→ EXERCISE INSTRUCTIONS: Below are the records; give again exactly the line with "Task: Click the 14.", the line with "Viewport: 1456px width, 819px height.", and each line that lies between them, and nothing besides.

*** MATERIAL FOR THIS TASK ***

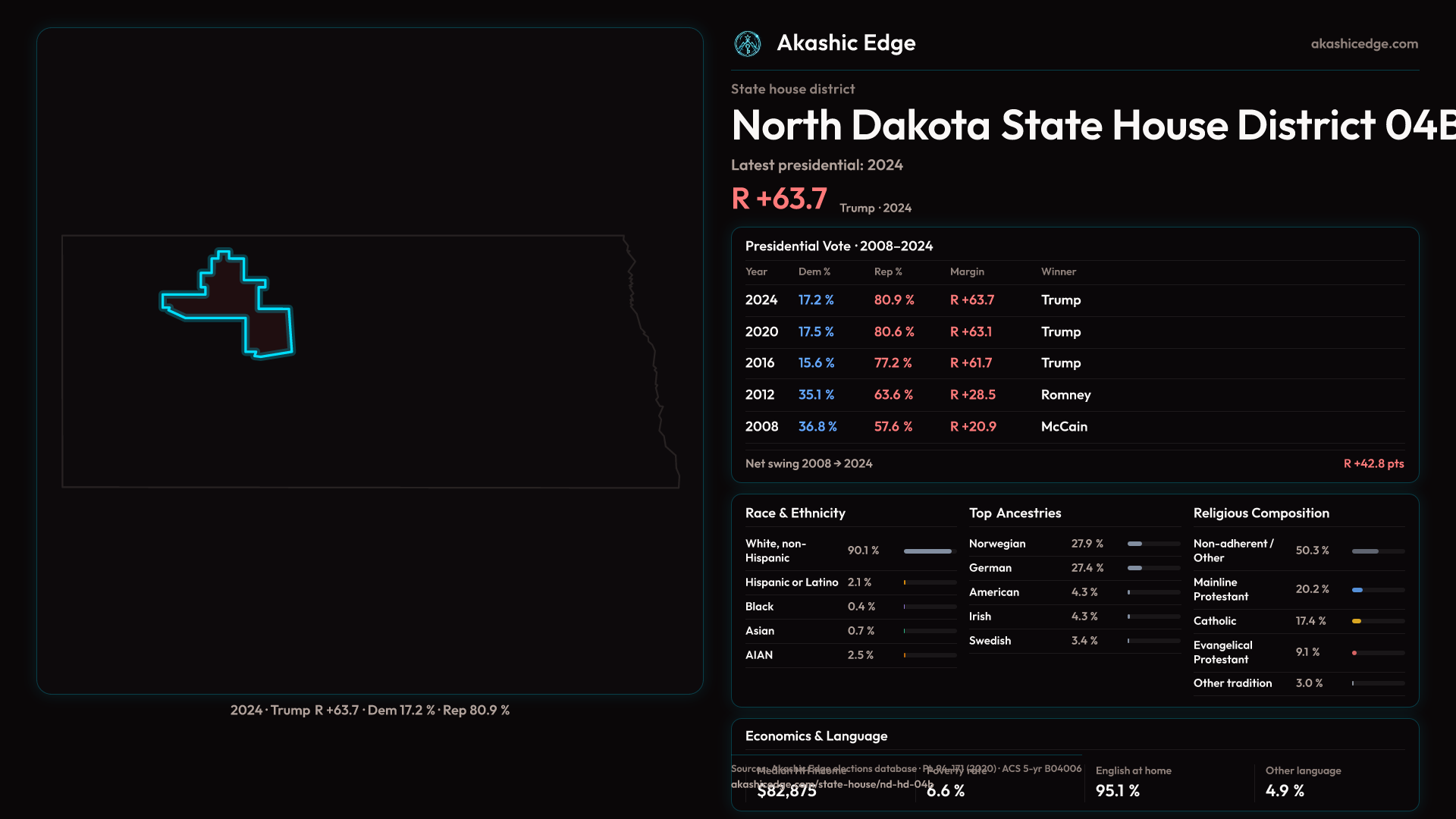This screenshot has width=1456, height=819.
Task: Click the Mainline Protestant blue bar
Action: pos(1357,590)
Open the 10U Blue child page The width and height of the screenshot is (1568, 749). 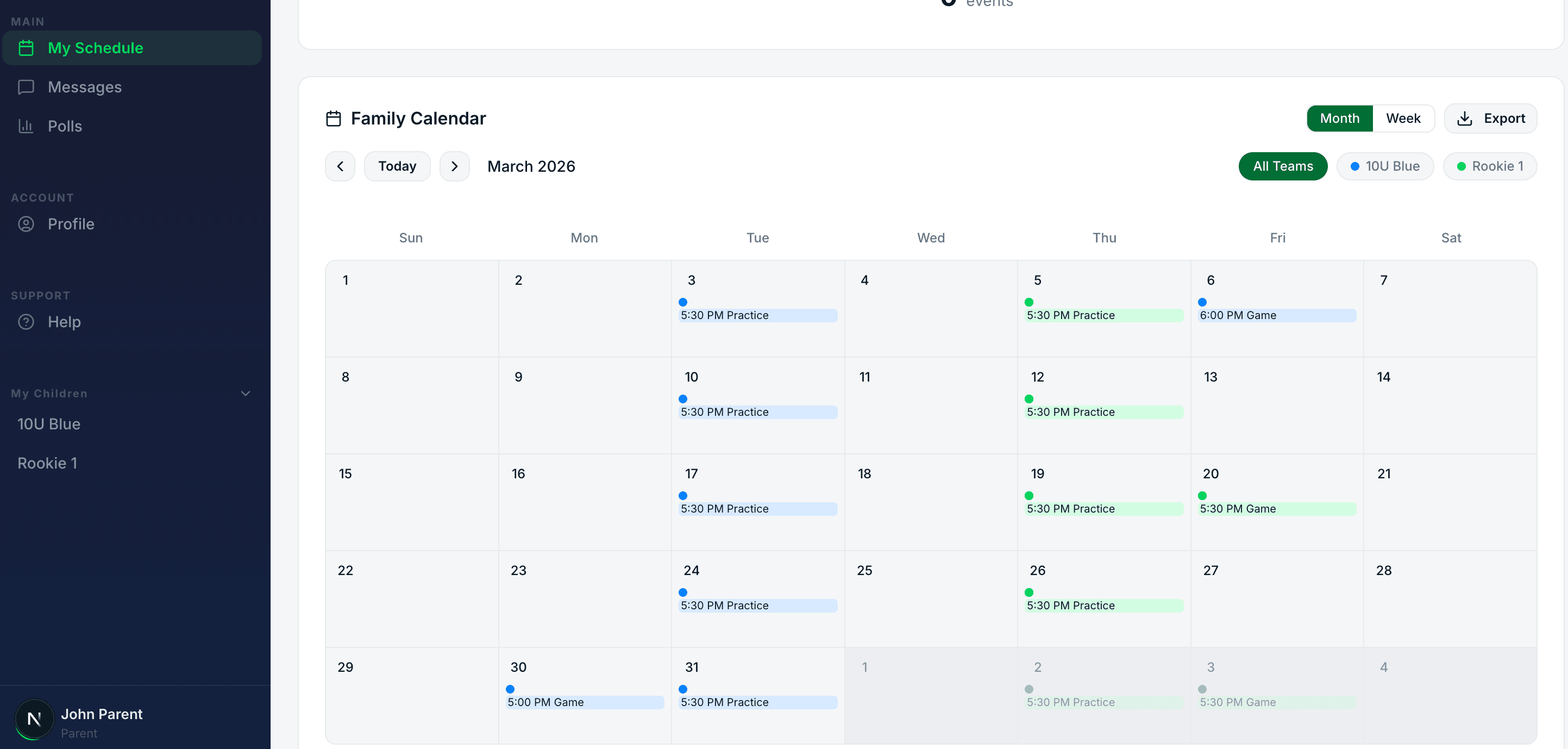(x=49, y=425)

*** End of MATERIAL FOR THIS TASK ***
*** MATERIAL FOR THIS TASK ***

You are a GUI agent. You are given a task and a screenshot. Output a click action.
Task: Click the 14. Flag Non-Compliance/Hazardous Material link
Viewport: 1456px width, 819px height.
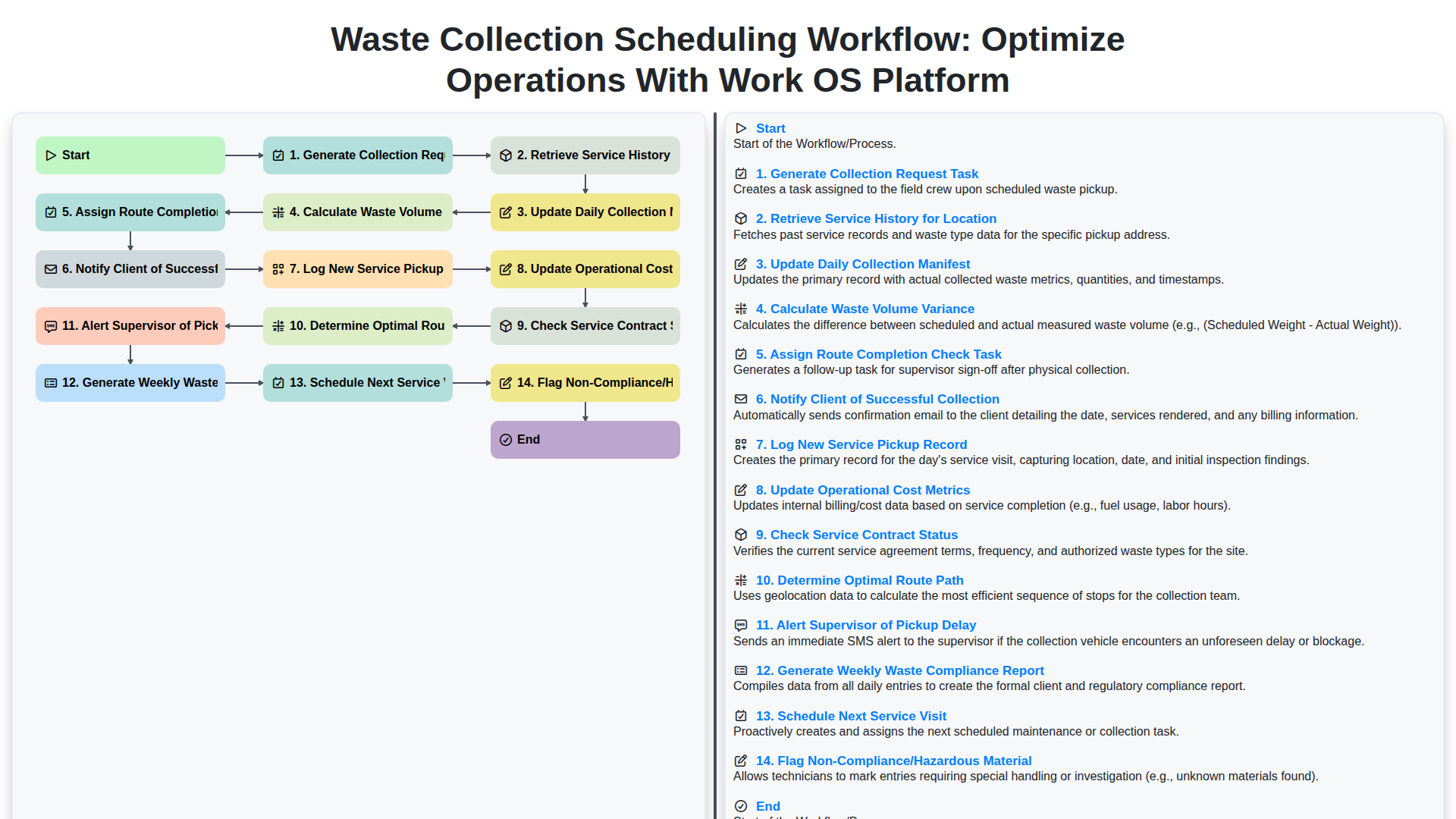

*** End of MATERIAL FOR THIS TASK ***
*** MATERIAL FOR THIS TASK ***

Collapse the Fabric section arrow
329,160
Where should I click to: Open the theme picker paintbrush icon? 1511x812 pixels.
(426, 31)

*** End of MATERIAL FOR THIS TASK ***

→ TASK ANSWER:
Task: Click the 14. Flag Non-Compliance/Hazardous Material link
Viewport: 1456px width, 819px height.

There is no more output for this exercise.